Share some memorable moments from the shooting process or any pleasant surprises.
One of the most memorable moments was realizing how fortunate we are in Western society to have amenities. Filming this at the tribes' land, they don't have anything unless they make it themselves by hand. There's no plumbing, no air-conditioning, no furniture, just mats made out of wood from the jungle. A pleasant surprise was getting to know the tribe through two translators, somehow being trusted enough to film sacred things and earn their trust. It was special as they took us in as one of them. As a foreign outsider, they have their laws and territory, so there's nothing to protect me. And if I accidentally offend them without knowing, who knows what kind of happened? Remember, this is a tribe famous for beheading their enemies.

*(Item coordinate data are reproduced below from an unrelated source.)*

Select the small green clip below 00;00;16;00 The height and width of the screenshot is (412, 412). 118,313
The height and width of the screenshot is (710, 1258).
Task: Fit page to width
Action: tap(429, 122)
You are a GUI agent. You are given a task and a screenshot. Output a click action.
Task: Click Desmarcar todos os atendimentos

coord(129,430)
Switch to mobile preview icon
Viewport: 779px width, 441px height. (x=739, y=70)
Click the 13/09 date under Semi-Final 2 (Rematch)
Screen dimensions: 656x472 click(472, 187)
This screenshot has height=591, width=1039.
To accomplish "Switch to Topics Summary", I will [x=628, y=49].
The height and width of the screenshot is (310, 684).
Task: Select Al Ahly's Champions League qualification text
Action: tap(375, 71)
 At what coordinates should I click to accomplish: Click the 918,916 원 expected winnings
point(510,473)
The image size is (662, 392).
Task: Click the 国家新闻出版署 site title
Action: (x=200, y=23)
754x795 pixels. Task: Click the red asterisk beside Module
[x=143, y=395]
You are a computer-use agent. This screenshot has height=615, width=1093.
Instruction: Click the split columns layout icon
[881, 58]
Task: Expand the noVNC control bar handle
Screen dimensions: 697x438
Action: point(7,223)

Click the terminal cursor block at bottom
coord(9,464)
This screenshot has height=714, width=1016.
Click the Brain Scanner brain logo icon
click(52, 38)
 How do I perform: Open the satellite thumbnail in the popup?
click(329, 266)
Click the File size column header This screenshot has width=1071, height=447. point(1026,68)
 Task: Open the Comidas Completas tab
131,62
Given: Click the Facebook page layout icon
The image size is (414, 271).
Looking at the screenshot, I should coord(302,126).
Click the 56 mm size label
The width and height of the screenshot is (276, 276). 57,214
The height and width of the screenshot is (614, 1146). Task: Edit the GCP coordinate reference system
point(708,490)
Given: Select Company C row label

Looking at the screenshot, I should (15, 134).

Who is the primary target audience for your film, and what do you hope they will take away from it?
This is a good question. We didn't have a target other than the Western world. I kept it as general but accurate as possible. So Western audiences could easily pick up and follow along, and if they had never heard about voodoo magic or curses, they could learn about a different world. The nice thing about this film is that even if you've never heard about voodoo or understood it, it will open your eyes and leave you wondering.
What makes your project an appealing choice for potential distributors?
The uniqueness of the topic. I feel this topic is unique, and just the fact that it was so difficult to get the tribe to agree for us to film their rituals because it's so personal and sacred to the tribe. The topic can speak to various audiences, even if they don't understand it. How we lead audiences through what happened makes it appealing, like they were there with us.

How would you define your unique filmmaking style, and what distinct qualities characterize your film?
My style is cinematic storytelling, but I keep things as real as possible. And I wanted to get to the raw truth, especially in a documentary. I like action and visuals over too much talking. I like to tell the story using these visuals to summarize character, emotion, pain, suffering, relationships, resolution, and character arc. I like using mystery and tension whenever possible. I try to find as many twists and turns as possible, and I love catching my audience off guard. I never want my work to be predictable.

What inspired you to pursue a career in filmmaking?
It's one of the best creative outlets I can use. I can't draw, paint, or even sculpt anything, but when it comes to photography and filmmaking, I can tell stories visually and create my art form. Filmmaking, especially, can open up audiences to the unknown, change how people perceive things, introduce audiences to new stories, tell stories using powerful, meaningful visuals, and leave an impression in people's lives.

Do you have a filmmaker or source of inspiration who has influenced your work?
There are so many incredible directors. My sources of inspiration at the top of the list are Spielberg, Kubrick, Fincher, Zemekis, Hitchcock, Tarantino, Frank Darabont, and James Cameron. All of these directors have one thing in common. They can keep the audience's attention at all times and tell stories cinematically while leaving a lasting impression in people's lives.

Share a couple of your favorite films and what resonates with you about them.
Psycho, The Shining, Catch Me If You Can, Full Metal Jacket, Seven, Back To The Future, What Lies Beneath, Reservoir Dogs, Zodiac, Pulp Fiction, Shawshank Redemption, Terminator 1 & 2.

Where do you typically find inspiration for your film projects?
The uniqueness of the projects. Telling stories no one else has told will resonate with large audiences and age ranges. Being able to tell the story visually is sometimes hard to put into words.